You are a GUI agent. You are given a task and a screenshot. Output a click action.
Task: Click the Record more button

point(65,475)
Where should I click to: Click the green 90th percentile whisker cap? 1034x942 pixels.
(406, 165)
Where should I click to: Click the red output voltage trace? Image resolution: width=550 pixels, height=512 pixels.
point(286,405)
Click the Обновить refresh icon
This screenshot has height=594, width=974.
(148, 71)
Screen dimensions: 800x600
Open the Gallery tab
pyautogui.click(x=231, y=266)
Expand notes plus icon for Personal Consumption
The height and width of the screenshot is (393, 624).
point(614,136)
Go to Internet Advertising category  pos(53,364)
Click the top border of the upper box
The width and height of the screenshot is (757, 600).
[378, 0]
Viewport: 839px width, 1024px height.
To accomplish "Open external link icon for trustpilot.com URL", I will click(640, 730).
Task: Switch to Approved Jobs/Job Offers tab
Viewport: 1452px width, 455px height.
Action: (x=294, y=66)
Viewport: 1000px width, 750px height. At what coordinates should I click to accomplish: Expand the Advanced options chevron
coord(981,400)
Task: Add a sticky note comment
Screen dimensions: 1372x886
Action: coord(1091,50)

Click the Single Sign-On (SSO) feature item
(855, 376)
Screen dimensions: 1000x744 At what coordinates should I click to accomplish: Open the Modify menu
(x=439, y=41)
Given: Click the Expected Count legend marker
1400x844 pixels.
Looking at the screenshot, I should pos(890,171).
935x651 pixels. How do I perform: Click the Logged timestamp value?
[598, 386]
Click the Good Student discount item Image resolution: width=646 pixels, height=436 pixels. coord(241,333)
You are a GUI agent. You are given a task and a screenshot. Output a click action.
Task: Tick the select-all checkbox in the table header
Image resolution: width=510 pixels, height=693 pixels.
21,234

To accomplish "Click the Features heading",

※ ※ ※

Task goal: Could you reproduce every record exactly as it appears?

Result:
You are a GUI agent. You are given a task and a screenshot. Output a click action.
Task: Click the Record more button

point(65,475)
Where should I click to: Click the green 90th percentile whisker cap? 1034x942 pixels.
(406, 165)
Where should I click to: Click the red output voltage trace? Image resolution: width=550 pixels, height=512 pixels.
point(286,405)
Click the Обновить refresh icon
This screenshot has height=594, width=974.
(148, 71)
Screen dimensions: 800x600
Open the Gallery tab
pyautogui.click(x=231, y=266)
Expand notes plus icon for Personal Consumption
The height and width of the screenshot is (393, 624).
point(614,136)
Go to Internet Advertising category  pos(53,364)
Click the top border of the upper box
The width and height of the screenshot is (757, 600).
[378, 0]
Viewport: 839px width, 1024px height.
To accomplish "Open external link icon for trustpilot.com URL", I will click(640, 730).
Task: Switch to Approved Jobs/Job Offers tab
Viewport: 1452px width, 455px height.
Action: (x=294, y=66)
Viewport: 1000px width, 750px height. At what coordinates should I click to accomplish: Expand the Advanced options chevron
coord(981,400)
Task: Add a sticky note comment
Screen dimensions: 1372x886
Action: coord(1091,50)

Click the Single Sign-On (SSO) feature item
(855, 376)
Screen dimensions: 1000x744 At what coordinates should I click to accomplish: Open the Modify menu
(x=439, y=41)
Given: Click the Expected Count legend marker
1400x844 pixels.
Looking at the screenshot, I should pos(890,171).
935x651 pixels. How do I perform: Click the Logged timestamp value?
[598, 386]
Click the Good Student discount item Image resolution: width=646 pixels, height=436 pixels. coord(241,333)
You are a GUI agent. You are given a task and a screenshot. Output a click action.
Task: Tick the select-all checkbox in the table header
Image resolution: width=510 pixels, height=693 pixels.
21,234

To accomplish "Click the Features heading",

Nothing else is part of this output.